Gli Usa hanno inoltrato il piano ad Hamas dopo avere ottenuto l’approvazione di Israele. Come prevedibile il gruppo islamista ha preso tempo. E in serata un missile dallo Yemen è stato abbattuto dalla contraerea non lontano da Gerusalemme. Per alcuni media un “messaggio” di Teheran contro la tregua.
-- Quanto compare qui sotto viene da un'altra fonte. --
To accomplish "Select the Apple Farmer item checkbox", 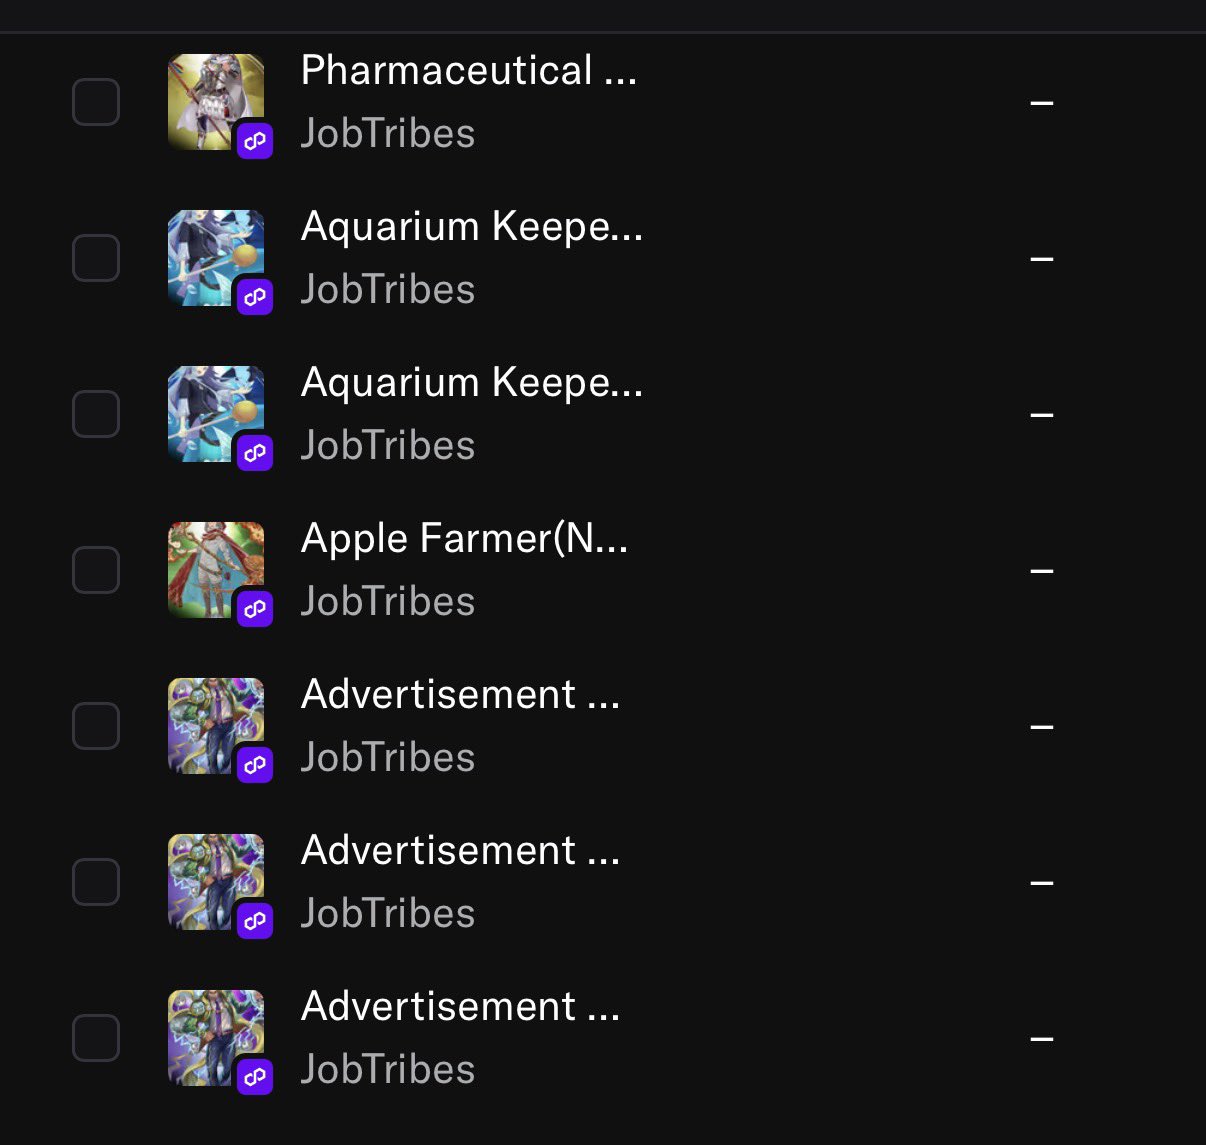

Hamas non ha ormai un vero vertice politico-militare e deve concordare le decisioni sul terreno con le altre milizie che dagli accordi temono di uscire indebolite, specialmente dopo che non avranno più ostaggi per negoziare.
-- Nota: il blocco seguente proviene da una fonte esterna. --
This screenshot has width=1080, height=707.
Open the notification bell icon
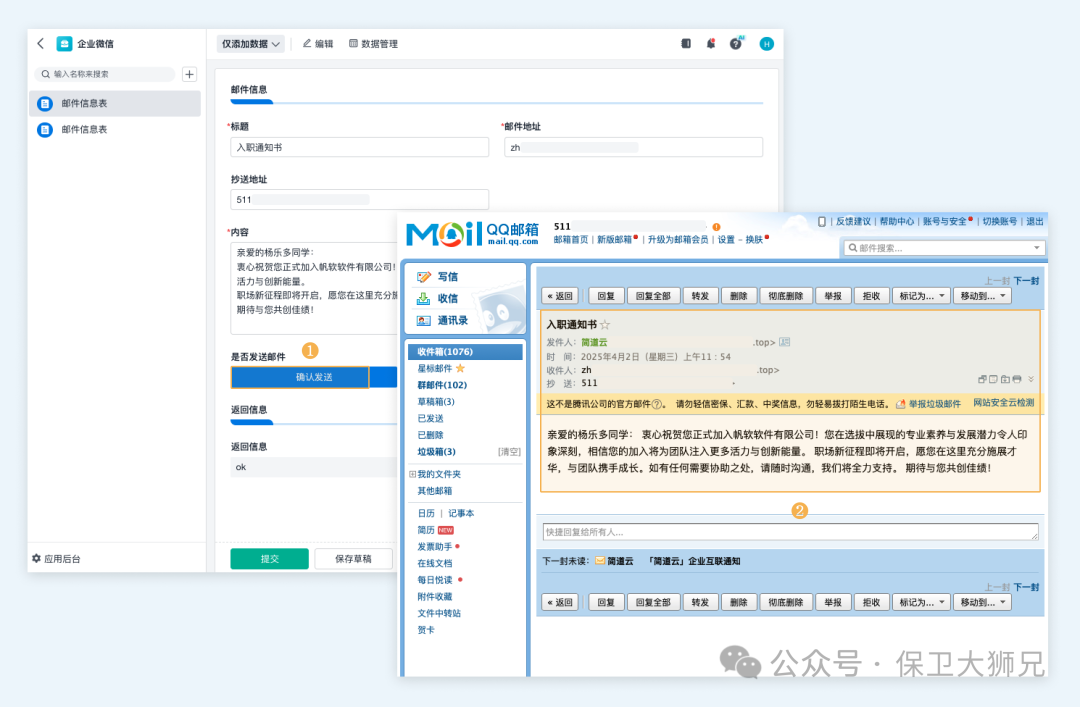tap(711, 44)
Il bilancio delle vittime ieri è stato aggiornato dalle autorità sanitarie controllate da Hamas a a 54.249, «la maggior parte delle quali donne e bambini». Il numero di feriti ha raggiunto 123.492, con migliaia ancora intrappolati sotto le macerie, «poiché gli sforzi di salvataggio rimangono gravemente ostacolati dal bombardamento in corso», spiegano le stesse fonti da Gaza. Le cifre non includono i feriti nel Nord di Gaza, dove l’accesso agli ospedali rimane impossibile a causa di pesanti combattimenti.
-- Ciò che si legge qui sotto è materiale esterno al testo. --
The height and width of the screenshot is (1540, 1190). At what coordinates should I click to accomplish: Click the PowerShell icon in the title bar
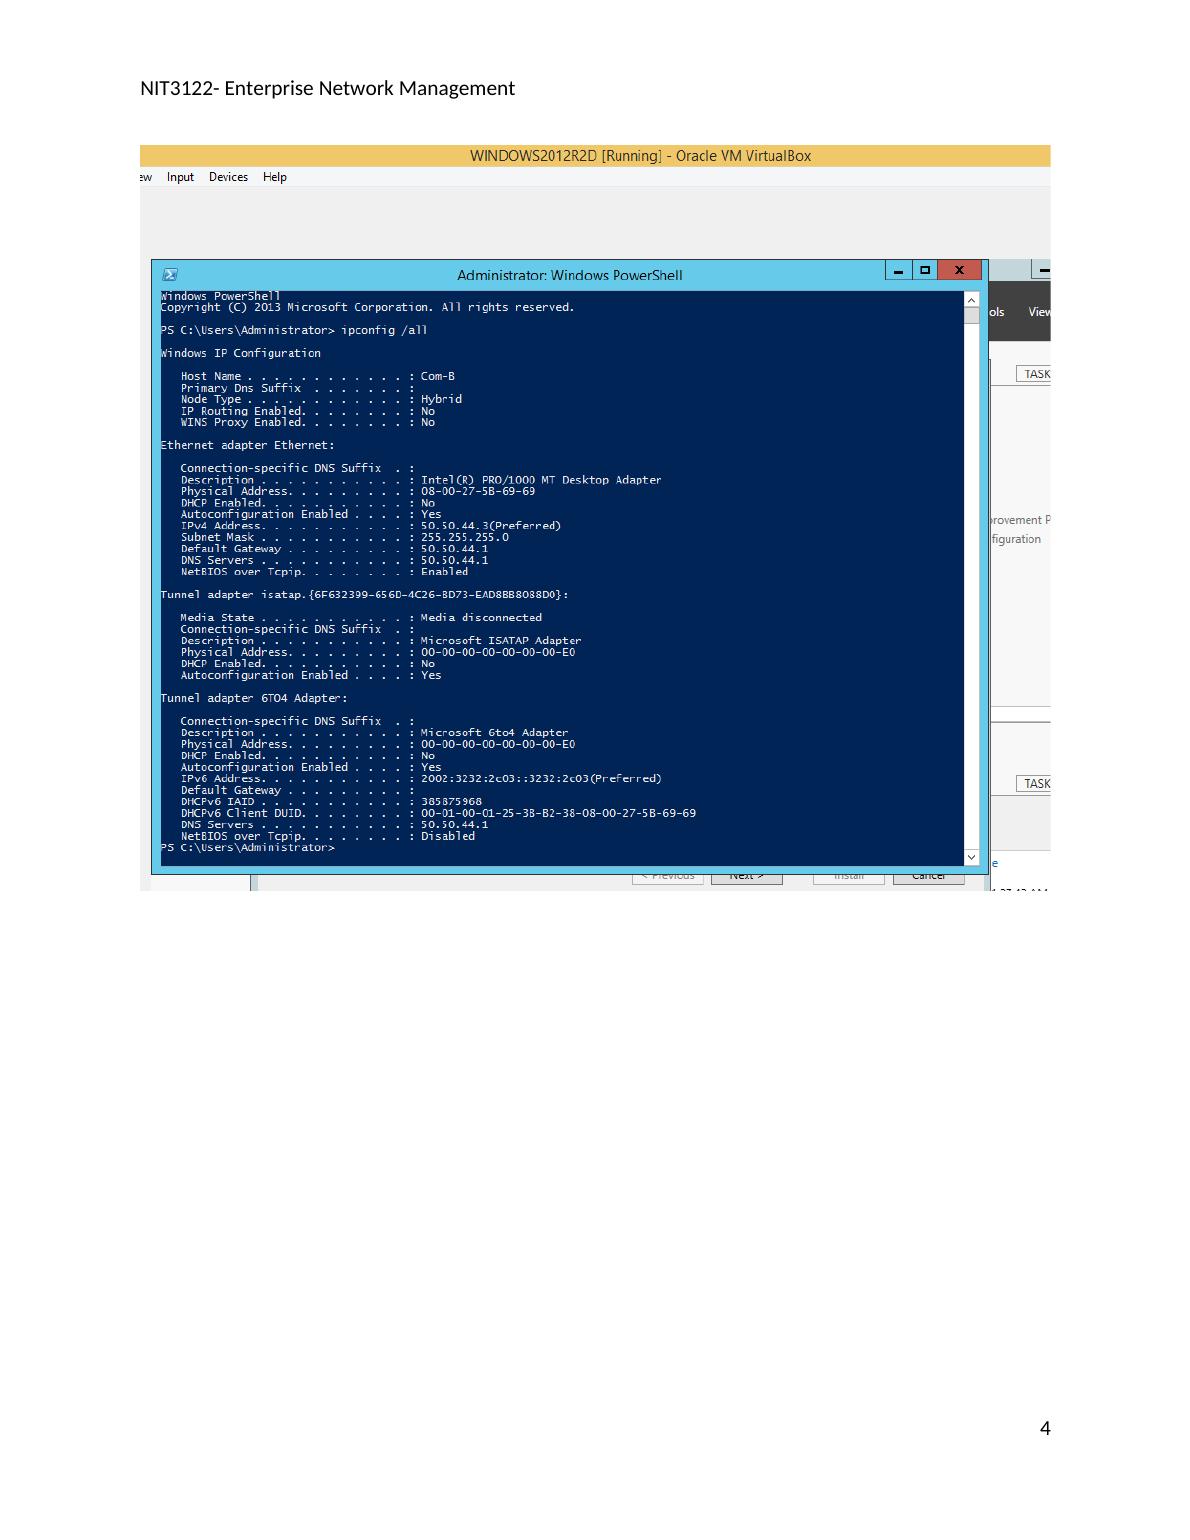pos(170,274)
Le forze di difesa israeliane (Idf) hanno distribuito volantini che esortano i residenti delle zone settentrionali di Gaza a evacuare verso sud. Il portavoce militare in lingua araba, Avichay Adraee, ha esortato anche attraverso i social media la popolazione a stare lontana dalla zona di Nuseirat, dove sono attesi scontri ravvicinati tra esercito e milizie in attesa che si giunga a un accordo per il cessate il fuoco. «Assieme al brutale attacco in corso a Gaza, Israele sta utilizzando una campagna sistematica di sfollamento per rinchiudere oltre 2 milioni di civili in 5 aree costiere sovraffollate e prive di qualsiasi servizio, che costituiscono meno del 20% del territorio della Striscia», denuncia Oxfam.
A pagare il prezzo della guerra è anche la Cisgiordania. Nei giorni scorsi gruppi di coloni armati hanno stabilito nuovi insediamenti illegali alla periferia di Ramallah mentre il governo di Aviv Tel Aviv, ha confermato l’approvazione di 22 nuovi insediamenti, facendo scendere a meno del 20% il territorio cisgiordano effettivamente controllato dalla Palestina. La decisione include la costruzione di nuove colonie e la legalizzazione di altre preesistenti. Iniziative che però non sono ammesse dal diritto internazionale. Il provvedimento è stato annunciato da Bezalel Smotrich, ministro delle Finanze e colono. Ha parlato di «decisione generazionale, storica» che arriva «58 anni dopo la liberazione della Giudea e della Samaria», riferendosi all’occupazione israeliana della Cisgiordania dal 1967. Smotrich ha anche fatto sapere che non intende sostenere un nuovo accordo per il cessate il fuoco a Gaza, ma il via libera ottenuto per i nuovi insediamenti potrebbe mitigare la sua posizione. «Lo Stato di Israele - ha detto - è tornato sulla via della costruzione, del sionismo». Parole che dall’altra parte del muro di divisione dalla Cisgiordania vengono interpretate come l’ennesima dichiarazione di guerra all’intera Palestina.